Welcome to Law School 2L: Sweet Smell of Success
Published: Mar 10, 2009
This is the one you've been waiting for. After all the frustration and disappointment of my summer job search, I can proudly say that finally, I have a job. An excellent position that I am proud to hold and am looking forward to beginning.
This summer I'll be working as a research assistant for an incredibly intelligent, well-respected professor at my law school. I had him as a professor last year and was truly impressed by how thoroughly he knew the intricacies of a complex subject, how approachable and accessible he was to students and mostly, how much he genuinely cared about teaching. When he offered me the opportunity to work with him this summer, I accepted gladly.

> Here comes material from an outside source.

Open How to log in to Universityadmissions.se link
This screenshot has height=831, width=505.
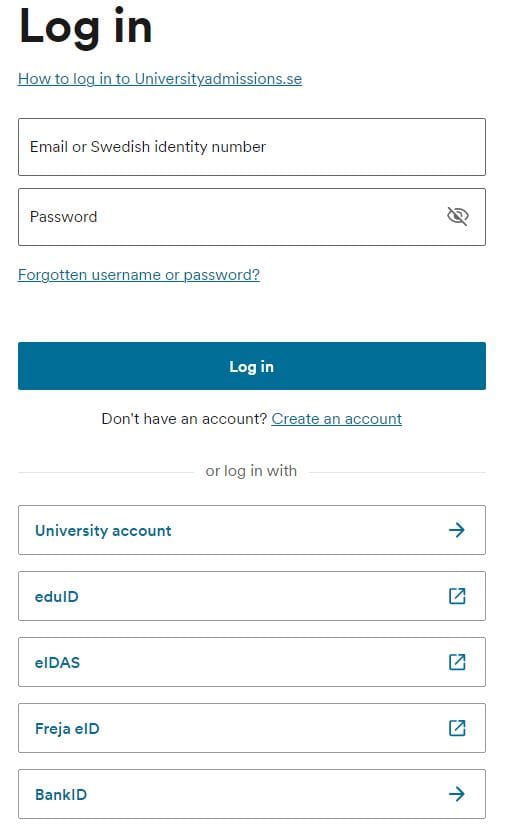click(x=160, y=79)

My summer will primarily be spent researching for several projects my professor has been working on, including an update of his casebook, a new book on Federalism and a few law review articles. I'm lucky I paid attention in Legal Research class! I think the work I'll be doing will be engaging and educational as well as being a positive addition to my resume. Frankly, the only drawback of this position is that I am staying in Los Angeles for the summer. As much as I've grown to like LA, I will miss my family and friends on the East coast and especially the familiar sticky humidity of a New York City summer.
As stressor after stressor has disappeared, my spring has been one of a slow deceleration. My mounting job-search anxiety was ameliorated. I took a week and a half for Spring Break in Central Europe, during which I did not so much as think about law school. The week after break, I turned in my law journal note an albatross of a project that had been hanging around my neck since early fall semester. [For those of you who are not familiar with the law note, it is a legal dissertation of sorts the mother of all research papers.]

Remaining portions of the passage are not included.